药学监护是药师工作模式从传统的药品供应管理型向药学技术服务型转变的重要标志,也是临床药物治疗工作的一部分。我院是一所大型三级民营综合医院,设置临床药师并开展临床药学工作已有多年,参与临床科室会诊、危重患者救治和病案讨论是我院临床药师工作比较重要的一项内容。临床药师深入临床,可以分析临床用药疗效,根据患者病情协助临床医生制定合理的治疗方案,同时对患者开展药学监护。笔者作为临床药师参与了1例膀胱肿瘤术后脑梗死伴发热患者的会诊及药物治疗方案的设计,现就该病例的用药分析和药学监护进行总结,给临床药学工作者提供参考。

1 资料与方法

1.1 病例资料 患者,男,58岁,因“膀胱多发肿瘤术后3个月,间断性无痛性肉眼血尿1 d”于2013年5月24日入院。入院诊断:①膀胱多发肿瘤术后复发;②高血压病伴左室肥厚,心房颤动;③2型糖尿病。患者于6月9日在全身麻醉下行“根治性膀胱全切+双侧输尿管腹壁皮肤造口术”,术后予以抗炎、止血、补液支持等治疗。手术当日晚22∶00时心电监护提示患者心率增快,波动在120~140次/min之间,为房颤律,血压112/76 mmHg,即予以西地兰 0.4 mg稀释后静推,呋塞米20 mg静推;口服地高辛 0.125 mg,qd,美托洛尔 12.5 mg,bid。术后第5天,患者出现右侧额颞顶叶急性大面积脑梗死,在给予利尿脱水降颅压、制酸护胃、护脑等对症处理后转入神经内科,继续进行康复治疗,患者一度病情平稳。
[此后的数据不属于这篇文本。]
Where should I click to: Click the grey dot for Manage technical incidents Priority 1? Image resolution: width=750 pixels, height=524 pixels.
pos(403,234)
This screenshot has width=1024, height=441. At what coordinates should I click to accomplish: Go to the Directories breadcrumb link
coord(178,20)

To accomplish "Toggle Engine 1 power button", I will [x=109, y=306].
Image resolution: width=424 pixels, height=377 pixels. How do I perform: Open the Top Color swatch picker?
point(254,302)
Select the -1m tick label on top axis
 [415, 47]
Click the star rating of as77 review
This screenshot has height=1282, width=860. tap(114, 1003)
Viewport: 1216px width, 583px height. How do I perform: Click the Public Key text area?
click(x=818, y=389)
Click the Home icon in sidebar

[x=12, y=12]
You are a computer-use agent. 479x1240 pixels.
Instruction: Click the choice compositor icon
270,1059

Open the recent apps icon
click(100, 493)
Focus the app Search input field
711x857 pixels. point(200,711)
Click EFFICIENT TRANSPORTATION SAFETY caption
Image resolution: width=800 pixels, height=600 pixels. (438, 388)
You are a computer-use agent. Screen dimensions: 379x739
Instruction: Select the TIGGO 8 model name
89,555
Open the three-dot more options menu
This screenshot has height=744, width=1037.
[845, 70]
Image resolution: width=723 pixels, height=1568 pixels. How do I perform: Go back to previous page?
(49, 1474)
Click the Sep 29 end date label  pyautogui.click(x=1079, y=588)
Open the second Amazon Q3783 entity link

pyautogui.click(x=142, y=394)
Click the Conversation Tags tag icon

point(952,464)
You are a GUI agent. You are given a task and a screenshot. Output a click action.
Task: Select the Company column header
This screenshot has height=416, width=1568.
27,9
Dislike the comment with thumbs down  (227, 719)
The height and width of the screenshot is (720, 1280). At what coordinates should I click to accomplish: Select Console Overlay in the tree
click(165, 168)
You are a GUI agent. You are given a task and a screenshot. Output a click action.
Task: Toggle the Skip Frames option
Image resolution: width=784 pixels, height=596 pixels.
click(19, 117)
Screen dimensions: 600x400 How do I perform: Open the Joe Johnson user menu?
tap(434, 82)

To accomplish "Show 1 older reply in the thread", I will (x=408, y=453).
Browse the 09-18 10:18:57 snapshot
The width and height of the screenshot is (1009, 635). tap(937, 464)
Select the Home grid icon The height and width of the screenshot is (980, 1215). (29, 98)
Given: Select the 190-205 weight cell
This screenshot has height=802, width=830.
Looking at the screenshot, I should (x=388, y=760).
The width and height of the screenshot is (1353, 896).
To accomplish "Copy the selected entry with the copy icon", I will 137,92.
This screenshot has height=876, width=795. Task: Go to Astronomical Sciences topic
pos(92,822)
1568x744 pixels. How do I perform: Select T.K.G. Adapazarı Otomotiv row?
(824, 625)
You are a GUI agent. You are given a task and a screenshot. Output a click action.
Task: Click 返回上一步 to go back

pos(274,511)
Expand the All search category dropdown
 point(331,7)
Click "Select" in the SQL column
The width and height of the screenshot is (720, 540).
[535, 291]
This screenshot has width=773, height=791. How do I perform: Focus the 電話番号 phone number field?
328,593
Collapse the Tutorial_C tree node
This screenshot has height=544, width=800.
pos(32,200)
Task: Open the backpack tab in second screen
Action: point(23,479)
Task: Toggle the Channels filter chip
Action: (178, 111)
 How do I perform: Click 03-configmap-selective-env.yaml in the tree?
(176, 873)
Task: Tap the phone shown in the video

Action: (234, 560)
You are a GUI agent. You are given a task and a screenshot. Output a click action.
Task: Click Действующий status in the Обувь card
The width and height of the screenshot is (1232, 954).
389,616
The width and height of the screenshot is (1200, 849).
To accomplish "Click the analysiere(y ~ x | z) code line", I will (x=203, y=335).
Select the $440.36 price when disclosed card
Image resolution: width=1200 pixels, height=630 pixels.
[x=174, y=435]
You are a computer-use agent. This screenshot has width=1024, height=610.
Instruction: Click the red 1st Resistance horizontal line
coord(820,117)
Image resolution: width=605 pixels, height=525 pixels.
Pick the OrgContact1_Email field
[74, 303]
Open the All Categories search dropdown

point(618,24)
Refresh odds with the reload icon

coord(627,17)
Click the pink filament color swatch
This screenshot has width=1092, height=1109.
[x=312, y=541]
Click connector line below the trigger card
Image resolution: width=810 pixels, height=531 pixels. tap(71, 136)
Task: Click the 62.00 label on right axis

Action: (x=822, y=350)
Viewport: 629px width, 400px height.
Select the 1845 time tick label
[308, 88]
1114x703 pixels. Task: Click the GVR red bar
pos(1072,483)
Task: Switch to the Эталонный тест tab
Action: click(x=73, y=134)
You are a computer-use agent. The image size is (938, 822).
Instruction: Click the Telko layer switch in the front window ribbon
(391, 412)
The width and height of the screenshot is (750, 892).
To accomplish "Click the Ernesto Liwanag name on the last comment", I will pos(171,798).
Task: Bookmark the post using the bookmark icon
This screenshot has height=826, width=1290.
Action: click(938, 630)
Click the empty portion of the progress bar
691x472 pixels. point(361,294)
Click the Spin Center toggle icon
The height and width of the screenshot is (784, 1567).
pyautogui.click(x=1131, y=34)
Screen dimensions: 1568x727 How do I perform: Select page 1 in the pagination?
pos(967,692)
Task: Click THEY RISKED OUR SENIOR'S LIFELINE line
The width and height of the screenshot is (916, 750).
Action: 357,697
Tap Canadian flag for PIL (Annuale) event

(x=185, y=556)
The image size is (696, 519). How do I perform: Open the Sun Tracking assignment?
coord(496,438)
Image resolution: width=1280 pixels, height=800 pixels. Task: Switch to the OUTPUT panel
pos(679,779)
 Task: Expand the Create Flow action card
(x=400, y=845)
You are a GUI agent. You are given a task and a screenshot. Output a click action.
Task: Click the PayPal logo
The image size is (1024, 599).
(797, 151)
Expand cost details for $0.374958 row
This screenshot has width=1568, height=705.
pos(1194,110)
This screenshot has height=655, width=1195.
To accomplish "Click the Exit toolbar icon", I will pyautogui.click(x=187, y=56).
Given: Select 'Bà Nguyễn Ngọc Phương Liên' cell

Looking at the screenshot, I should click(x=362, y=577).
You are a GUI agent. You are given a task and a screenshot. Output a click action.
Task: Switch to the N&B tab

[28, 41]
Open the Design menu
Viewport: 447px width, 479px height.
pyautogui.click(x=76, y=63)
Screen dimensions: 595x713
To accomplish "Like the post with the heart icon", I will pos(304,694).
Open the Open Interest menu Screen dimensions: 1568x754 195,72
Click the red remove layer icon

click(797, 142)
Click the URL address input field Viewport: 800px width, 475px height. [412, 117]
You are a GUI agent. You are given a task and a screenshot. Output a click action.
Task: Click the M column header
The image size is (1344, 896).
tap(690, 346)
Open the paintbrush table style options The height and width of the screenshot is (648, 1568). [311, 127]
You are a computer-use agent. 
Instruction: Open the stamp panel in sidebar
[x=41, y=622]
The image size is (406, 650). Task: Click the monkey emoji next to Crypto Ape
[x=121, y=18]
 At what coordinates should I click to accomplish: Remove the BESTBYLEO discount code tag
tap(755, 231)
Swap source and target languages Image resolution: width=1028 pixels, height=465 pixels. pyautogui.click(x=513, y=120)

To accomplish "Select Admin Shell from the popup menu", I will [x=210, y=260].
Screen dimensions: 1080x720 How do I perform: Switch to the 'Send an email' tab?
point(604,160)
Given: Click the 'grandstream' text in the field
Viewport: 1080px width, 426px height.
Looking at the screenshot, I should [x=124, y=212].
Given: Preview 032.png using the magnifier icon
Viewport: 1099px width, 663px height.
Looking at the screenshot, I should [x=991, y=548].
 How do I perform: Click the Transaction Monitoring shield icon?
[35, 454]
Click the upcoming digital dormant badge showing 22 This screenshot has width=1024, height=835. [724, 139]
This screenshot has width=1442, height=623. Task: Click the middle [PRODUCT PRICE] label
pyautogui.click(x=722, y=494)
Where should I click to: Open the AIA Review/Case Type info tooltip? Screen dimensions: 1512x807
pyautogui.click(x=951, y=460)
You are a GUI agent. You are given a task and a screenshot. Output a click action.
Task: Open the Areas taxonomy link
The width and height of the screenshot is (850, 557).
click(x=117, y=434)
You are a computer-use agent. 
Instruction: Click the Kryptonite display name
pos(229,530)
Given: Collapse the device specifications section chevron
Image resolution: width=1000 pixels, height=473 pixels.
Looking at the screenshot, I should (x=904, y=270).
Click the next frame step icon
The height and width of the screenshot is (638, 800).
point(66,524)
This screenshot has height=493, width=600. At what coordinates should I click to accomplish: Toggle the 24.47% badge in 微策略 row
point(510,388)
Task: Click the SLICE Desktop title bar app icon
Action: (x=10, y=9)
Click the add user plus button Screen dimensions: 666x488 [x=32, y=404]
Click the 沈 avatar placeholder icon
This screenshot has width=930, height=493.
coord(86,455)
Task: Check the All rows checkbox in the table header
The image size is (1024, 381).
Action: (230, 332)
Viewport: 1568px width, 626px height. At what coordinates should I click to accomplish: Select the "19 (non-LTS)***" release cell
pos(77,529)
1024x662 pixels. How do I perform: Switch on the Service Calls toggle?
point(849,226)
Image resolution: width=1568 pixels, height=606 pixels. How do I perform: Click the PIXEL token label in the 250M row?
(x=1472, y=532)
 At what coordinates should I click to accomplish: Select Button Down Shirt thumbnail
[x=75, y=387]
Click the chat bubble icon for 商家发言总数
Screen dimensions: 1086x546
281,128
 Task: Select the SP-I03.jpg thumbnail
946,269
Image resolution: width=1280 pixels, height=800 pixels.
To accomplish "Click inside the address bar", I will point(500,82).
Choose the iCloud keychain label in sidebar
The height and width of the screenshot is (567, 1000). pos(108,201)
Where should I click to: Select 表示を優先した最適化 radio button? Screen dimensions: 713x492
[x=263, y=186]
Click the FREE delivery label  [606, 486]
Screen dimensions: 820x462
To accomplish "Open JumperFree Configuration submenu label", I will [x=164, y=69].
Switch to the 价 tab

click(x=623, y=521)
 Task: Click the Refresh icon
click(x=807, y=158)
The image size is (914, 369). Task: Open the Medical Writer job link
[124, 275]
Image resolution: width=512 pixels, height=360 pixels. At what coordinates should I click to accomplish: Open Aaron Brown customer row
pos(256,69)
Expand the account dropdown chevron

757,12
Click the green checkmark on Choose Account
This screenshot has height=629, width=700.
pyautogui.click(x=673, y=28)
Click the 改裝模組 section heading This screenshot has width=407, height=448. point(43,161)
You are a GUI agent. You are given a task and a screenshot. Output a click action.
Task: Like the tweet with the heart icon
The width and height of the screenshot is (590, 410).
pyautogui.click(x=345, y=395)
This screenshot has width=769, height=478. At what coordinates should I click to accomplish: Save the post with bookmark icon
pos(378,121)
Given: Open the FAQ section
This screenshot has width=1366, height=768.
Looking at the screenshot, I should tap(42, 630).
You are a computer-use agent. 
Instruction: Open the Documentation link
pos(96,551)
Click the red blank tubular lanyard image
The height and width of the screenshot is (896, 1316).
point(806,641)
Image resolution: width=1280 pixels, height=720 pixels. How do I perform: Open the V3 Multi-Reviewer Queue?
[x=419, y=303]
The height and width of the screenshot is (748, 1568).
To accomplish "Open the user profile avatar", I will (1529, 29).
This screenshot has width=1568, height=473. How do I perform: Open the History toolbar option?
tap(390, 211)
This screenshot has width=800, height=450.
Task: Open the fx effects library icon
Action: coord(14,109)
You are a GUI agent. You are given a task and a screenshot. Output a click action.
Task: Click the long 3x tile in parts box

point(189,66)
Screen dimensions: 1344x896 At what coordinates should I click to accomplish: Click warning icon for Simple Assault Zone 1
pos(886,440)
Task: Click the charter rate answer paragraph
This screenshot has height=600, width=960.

7月27日患者突然出现头痛、一过性肢体麻木,并出现大量泡沫样痰液。查头颅MRI示右侧额颞叶脑梗死、伴右侧基底节区少量出血可能。治疗上针对急性脑梗死给予抗凝、脱水、改善脑循环、脑保护等治疗。患者自7月29日开始发热,体温波动在37~38 ℃之间,有咳嗽咳痰。查体:嗜睡,精神萎靡,两肺呼吸音稍粗,两下肺有少许湿啰音。查胸部CT未见明显浸润性改变。血常规提示白细胞计数:19.45×109/L、中性粒细胞百分比:86.2%。因患者血象较高,予以哌拉西林他唑巴坦4.5 g+环丙沙星0.2 g q12h静滴抗感染。8月1日查房患者仍有发热,体温38.2 ℃,有咳嗽,咳痰较多,为黄色粘痰。痰培养结果为肺炎克雷伯菌亚种,敏感药物有阿米卡星、环丙沙星、亚胺培南西司他丁等。神经内科根据痰培养与药敏试验结果与呼吸科专家会诊意见,将抗菌药调整为亚胺培南西司他丁1.0 g,q12h+莫西沙星0.4 g,qd静滴治疗。患者用药近10 d来体温一直在38~39 ℃之间波动,血象无下降,咳痰无减少。8月10日查血常规提示白细胞计数:18.32 ×109/L,中性粒细胞百分比:89.2%。8月11日复查血常规:白细胞计数:27.9×109/L、中性粒细胞百分比:91.7%、血红蛋白:119 g/L、单核细胞百分比:1.5%、嗜酸性细胞百分比:0.1%(白细胞及中性粒细胞继续进行性上升)。8月12日早晨体温39.3 ℃,仍有咳嗽咳痰。医师予以地塞米松注射液5 mg肌注退热,人丙种免疫球蛋白5 g静滴治疗增强免疫力,给予干扰素100万U肌注,bid抗病毒治疗。8月12日查体:患者两肺呼吸音稍粗,两下肺有少许湿啰音;查胸部CT未见明显浸润性改变。治疗期间3次痰培养均提示为肺炎克雷伯菌亚种,1次尿培养提示有大肠埃希菌。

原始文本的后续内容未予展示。